BEGIN Text

Sweat-crusted, hungry and desperate for another assignment, Halsey milled around Station 9 Wednesday morning with other firefighters recovering from a long night on the front lines of the ferocious Waldo Canyon fire. The fire tripled in sized Tuesday after a pyrocumulus cloud mixed with thunderstorms, shoving 40 to 60 mph down drafts over the firescape.
The gusts pushed the fire into Mountain Shadows, a neighborhood in northwest Colorado Springs, leaving in its wake unprecedented destruction such as Halsey had never seen in his 18-year career.
While Halsey's crew walked away from fully engulfed homes, another crew in the Flying W Ranch subdivision was forced from encroaching flames before it got a chance to finish protection work. Richard Groh and the Mount Baker Initial Attack crew from Washington deserted their unfinished lines as the fire poured into their area. Nearly 40 minutes later, the fire roared through the subdivision, Groh said.
Tuesday's blow-up prompted more calls for help from the Colorado Springs Fire Department, and firefighters were called in for mandatory overtime. Back-up engines and crews poured in from Denver and Pueblo. On Wednesday firefighters waited, despite their exhaustion, to be sent back to the zones that had been nearly annihilated less than 24 hours before.
Kevin Apuron, who had just put in 48 hours straight with little to no sleep, was at Station 9 watching the incoming engines eagerly.

END Text

--- Brief 1 ---
Decide whether each statement agrees with the Waldo Canyon fire passage, answering yes or no and quoting the words that settle it: (a) Halsey had been a firefighter for 18 years. (b) Richard Groh's crew came from Oregon. (c) Back-up engines and crews arrived from Denver and Pueblo.
--- Brief 2 ---
Carry on the Waldo Canyon fire passage from the point where it stops.
The records have no connection to the Waldo Canyon fire passage.

BEGIN Listed records

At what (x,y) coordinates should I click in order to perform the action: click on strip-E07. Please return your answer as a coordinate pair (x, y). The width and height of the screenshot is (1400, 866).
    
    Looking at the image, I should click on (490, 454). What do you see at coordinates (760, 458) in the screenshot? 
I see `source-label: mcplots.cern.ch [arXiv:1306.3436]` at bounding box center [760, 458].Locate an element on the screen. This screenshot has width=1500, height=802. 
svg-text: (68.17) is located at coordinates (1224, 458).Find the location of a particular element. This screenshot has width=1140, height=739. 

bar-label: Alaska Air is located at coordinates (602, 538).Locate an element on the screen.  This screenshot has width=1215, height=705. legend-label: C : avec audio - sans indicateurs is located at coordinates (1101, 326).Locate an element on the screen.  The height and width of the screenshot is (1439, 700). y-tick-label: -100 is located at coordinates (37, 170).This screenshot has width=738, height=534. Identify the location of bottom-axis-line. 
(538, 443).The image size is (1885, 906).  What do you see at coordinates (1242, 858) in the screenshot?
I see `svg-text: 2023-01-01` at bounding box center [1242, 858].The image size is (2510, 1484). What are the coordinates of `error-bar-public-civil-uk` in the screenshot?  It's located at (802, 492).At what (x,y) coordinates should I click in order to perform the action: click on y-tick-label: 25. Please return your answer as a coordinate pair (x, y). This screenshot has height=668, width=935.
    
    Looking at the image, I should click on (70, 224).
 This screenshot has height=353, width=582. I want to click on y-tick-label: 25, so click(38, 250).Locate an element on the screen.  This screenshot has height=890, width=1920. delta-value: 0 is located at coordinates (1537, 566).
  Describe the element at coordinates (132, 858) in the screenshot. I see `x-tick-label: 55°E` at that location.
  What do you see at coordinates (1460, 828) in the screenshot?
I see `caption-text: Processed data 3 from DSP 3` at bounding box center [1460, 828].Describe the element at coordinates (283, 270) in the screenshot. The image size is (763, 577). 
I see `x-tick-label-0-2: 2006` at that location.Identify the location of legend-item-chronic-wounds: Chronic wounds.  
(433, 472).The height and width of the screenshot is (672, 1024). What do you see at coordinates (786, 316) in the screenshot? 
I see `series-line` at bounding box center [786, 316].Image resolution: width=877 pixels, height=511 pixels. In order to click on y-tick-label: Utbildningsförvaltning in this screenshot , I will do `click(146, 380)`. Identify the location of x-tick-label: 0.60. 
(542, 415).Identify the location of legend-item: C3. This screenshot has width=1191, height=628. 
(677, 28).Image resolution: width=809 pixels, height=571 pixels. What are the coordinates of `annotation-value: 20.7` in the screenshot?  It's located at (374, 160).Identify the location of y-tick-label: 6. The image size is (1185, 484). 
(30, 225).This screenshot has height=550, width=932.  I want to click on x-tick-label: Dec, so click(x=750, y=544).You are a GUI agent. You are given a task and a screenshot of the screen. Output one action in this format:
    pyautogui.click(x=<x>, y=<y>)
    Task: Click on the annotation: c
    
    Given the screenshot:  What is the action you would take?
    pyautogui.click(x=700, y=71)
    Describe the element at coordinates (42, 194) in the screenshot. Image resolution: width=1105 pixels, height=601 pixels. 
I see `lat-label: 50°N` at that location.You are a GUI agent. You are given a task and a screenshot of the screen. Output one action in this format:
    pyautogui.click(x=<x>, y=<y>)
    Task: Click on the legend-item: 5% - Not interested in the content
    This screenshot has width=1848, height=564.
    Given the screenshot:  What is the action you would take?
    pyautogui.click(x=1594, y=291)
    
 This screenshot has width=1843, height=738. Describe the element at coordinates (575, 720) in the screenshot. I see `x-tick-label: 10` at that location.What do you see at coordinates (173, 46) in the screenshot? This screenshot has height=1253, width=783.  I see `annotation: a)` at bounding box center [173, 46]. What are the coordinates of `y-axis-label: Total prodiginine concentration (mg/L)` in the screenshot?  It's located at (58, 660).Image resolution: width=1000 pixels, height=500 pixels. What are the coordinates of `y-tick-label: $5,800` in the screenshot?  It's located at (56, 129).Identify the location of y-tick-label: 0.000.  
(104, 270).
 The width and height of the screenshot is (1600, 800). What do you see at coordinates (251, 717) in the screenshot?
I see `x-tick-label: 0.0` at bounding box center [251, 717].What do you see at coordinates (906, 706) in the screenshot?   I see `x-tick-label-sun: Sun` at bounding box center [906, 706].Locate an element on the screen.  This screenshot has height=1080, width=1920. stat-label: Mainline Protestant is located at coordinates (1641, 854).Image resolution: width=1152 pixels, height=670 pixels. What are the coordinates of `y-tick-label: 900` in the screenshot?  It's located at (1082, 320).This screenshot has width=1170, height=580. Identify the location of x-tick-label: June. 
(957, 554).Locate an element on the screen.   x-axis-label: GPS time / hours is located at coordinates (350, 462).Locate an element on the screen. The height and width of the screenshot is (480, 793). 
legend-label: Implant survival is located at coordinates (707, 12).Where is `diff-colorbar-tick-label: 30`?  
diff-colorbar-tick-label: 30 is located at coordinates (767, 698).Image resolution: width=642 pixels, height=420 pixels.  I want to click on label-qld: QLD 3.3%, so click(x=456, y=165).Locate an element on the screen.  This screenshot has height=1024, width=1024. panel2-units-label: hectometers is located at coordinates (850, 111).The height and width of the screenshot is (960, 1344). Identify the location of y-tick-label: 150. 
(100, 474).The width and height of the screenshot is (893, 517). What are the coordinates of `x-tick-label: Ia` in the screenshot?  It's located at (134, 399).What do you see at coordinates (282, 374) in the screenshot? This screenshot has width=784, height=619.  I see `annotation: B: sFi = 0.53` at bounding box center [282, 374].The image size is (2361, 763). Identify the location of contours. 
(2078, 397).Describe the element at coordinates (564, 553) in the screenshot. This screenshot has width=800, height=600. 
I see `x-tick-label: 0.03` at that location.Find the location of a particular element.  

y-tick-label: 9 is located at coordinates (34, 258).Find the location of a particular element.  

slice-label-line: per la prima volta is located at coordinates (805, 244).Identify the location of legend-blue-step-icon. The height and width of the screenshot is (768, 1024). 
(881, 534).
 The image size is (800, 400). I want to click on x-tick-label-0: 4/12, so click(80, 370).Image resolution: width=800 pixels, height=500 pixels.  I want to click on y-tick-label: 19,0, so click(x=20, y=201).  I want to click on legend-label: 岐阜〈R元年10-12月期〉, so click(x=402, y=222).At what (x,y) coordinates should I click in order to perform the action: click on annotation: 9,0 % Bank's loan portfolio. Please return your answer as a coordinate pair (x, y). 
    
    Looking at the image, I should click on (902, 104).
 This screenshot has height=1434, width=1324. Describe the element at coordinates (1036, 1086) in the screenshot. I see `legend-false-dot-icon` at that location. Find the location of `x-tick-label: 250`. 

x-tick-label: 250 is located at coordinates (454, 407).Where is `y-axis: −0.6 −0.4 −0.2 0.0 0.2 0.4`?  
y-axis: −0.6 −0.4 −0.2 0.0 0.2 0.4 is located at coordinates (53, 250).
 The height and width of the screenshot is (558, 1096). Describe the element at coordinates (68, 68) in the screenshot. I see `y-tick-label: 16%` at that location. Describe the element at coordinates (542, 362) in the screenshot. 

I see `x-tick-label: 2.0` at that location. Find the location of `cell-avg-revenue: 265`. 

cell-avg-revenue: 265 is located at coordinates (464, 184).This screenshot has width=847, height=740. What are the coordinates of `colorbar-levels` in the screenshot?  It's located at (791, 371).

END Listed records

--- Answer section 1 ---
(a) Yes: "such as Halsey had never seen in his 18-year career."
(b) No: "the Mount Baker Initial Attack crew from Washington."
(c) Yes: "Back-up engines and crews poured in from Denver and Pueblo."

--- Answer section 2 ---
Apuron's men had run from house to house Tuesday night, dousing flames inside and out. They watched spot fires ignite all around them. As for bodies, Apuron didn't find any. But then again, he wouldn't know how to recognize them in the ash, he said.
On Wednesday, he and his four crew members were waiting to catch a ride up the hill on a Type 1 engine, and relieve an incoming crew. He was frustrated at the delay, but could understand it.
"They tell us when to come down," Apuron said. "Otherwise, we'll stay up all day."
It's a duty they throw themselves into, some going 90 hours straight without breaks, said Apuron.
When firefighters return to Station 9 and surrender their rigs to their recharged colleagues, paramedics check their vitals, often forcing them to sit through examinations, said Lt. Stacy Billapando, paramedic squad leader.
"For some of these guys, this is what they live for," she said. "They all want to get up there because it's their backyard."
To accommodate the famished and enervated crews, the fire department has set up its own smaller-scale fire camp behind the station. It constructed a 900-square-foot tent complete with extra sleeping cots and air-conditioning.
At 11 a.m. Wednesday Halsey was among several who stuffed their pants' pockets with food, waiting anxiously for spare engines and new orders. Others, such as Station 9 engine driver Howie Henderson, were looking for spare cots to collapse on after several all night shifts on the mountain sides.
Apuron and Halsey each grabbed a bag of Skittles -- never mind if the heat melts them.
"I'll eat the package -- I don't care," Apuron said.
In his other pocket Apuron stuffed a hamburger and energy bars as a last resort. He watches his diet closely, and usually carries a cooler of his own food with him, he said. But Tuesday night, as his team worked through what he called the carnage of Mountain Shadows, they pillaged whatever food they could find. That meant shoving down Meals Ready to Eat, or MREs, given to them by a Station 9 brush crew.
After stuffing their pockets, napping, and restocking their packs, all officers gathered for a quick briefing before the rigs arrived to pick their crews up. They were told to make bathroom stops and stay hydrated.
If they found human remains, they were told not to radio in, instead clearly mark the spot with green tape.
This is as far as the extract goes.